Aansluitend gaven Vincent Hunink, recent vertaler van de Regel, en Wil Derkse, auteur van “ Een levensregel voor beginners. Benedictijnse spiritualiteit voor het dagelijks leven”,  elk op hun beurt een kort getuigenis over dat door velen als weerbarstig ervaren hoofdstuk.

 

Noot van Vincent Hunink: De onderstaande tekst is een geredigeerde versie van de voorgedragen tekst. Ze bevat nog veel verwijzingen naar de oorspronkelijke, mondelinge presentatie, en is dus niet gelijk te stellen met een artikel.

 

Vincent Hunink:

“Het zou natuurlijk getuigen van hoogmoed als ik zou denken dat ik in een kwartier tijd u nog veel nieuws heb te vertellen over nederigheid, nadat we al zoveel van Thomas Merton en anderen hebben gehoord.
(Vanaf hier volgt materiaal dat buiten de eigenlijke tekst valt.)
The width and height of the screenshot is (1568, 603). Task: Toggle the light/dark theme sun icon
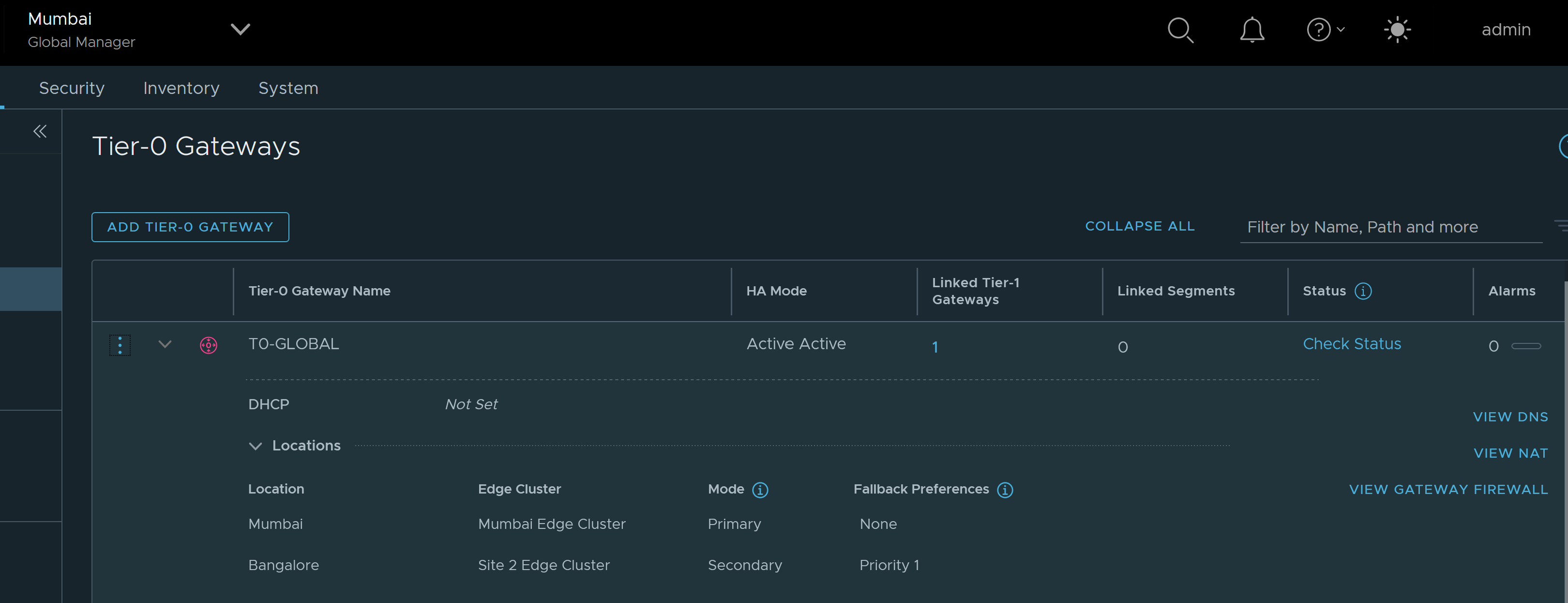(x=1397, y=30)
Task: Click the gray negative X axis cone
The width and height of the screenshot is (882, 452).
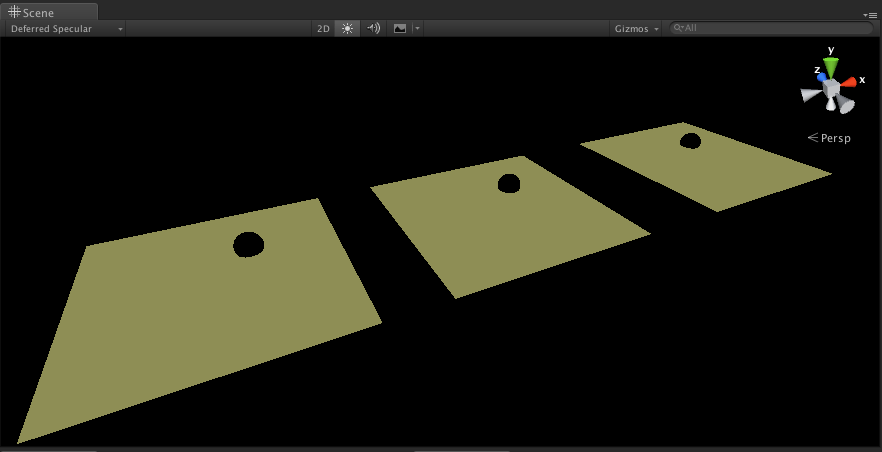Action: (x=811, y=96)
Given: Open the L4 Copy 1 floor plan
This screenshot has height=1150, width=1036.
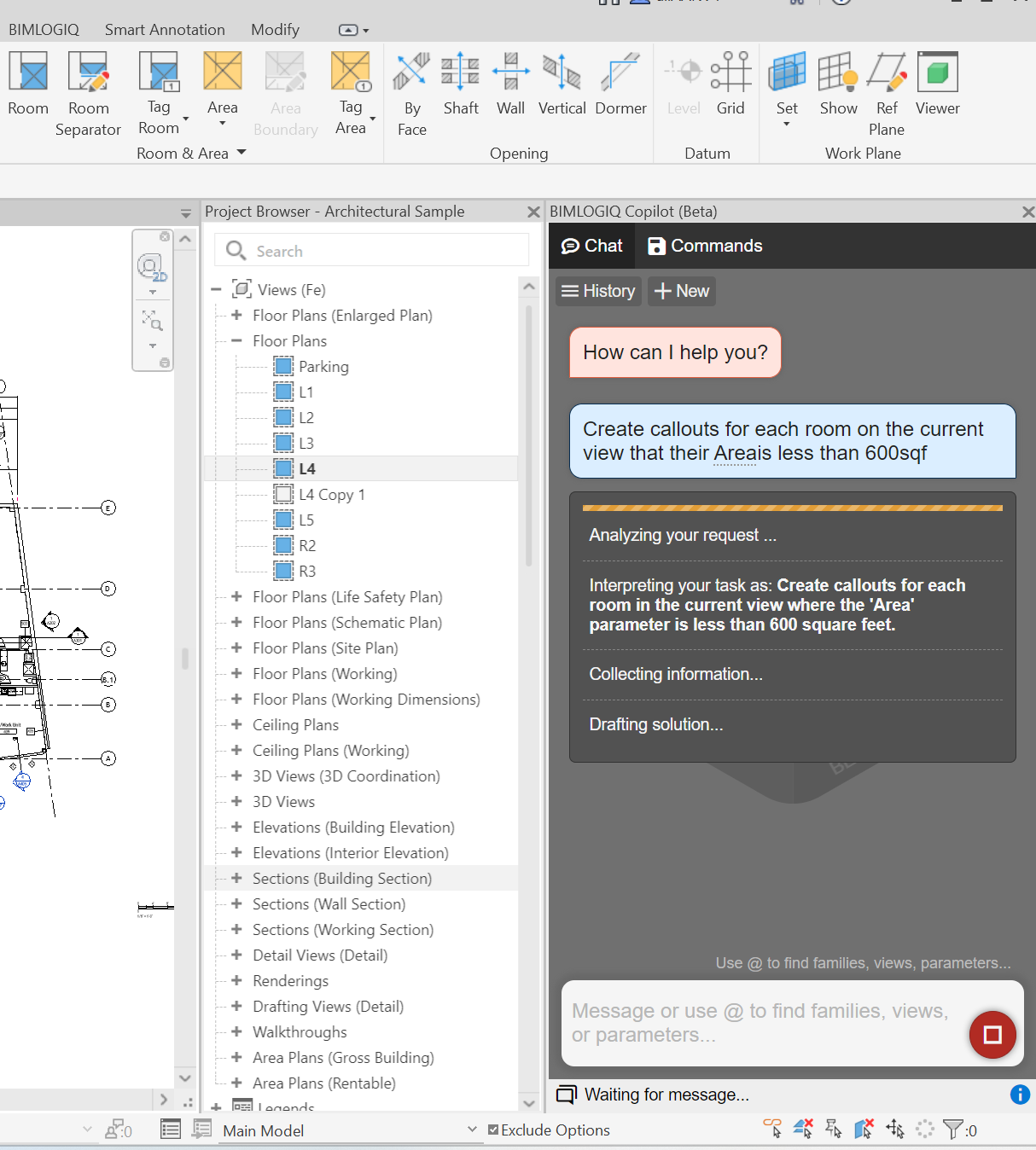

Ik ben geen erkende deskundige; ik ben ook geen ervaringsdeskundige zoals dom Korneel dat vanmorgen heeft laten zien, maar slechts een eenvoudige vertaler van de tekst van de Regel. Ik hoop dat u mijn paar woorden nu dan ook wilt zien als belangstellende overwegingen van een buitenstaander, of misschien - met de Regel van Benedictus gesproken - als een paar gedachten van de jongere broeder. U weet dat die soms door de gratie van boven nog wel iets kunnen zeggen wat verstandig kan lijken.

Ik wil vandaag iets vertellen over nederigheid vanuit mijn persoonlijke beleving en vanuit mijn persoonlijke werkzaamheid als vertaler. Het zal dus voor een belangrijk deel gaan over vertalen en over de omgang met teksten. In deze paar minuten wil ik u eigenlijk drie overwegingen voorleggen, gaande van heel specifiek naar heel algemeen.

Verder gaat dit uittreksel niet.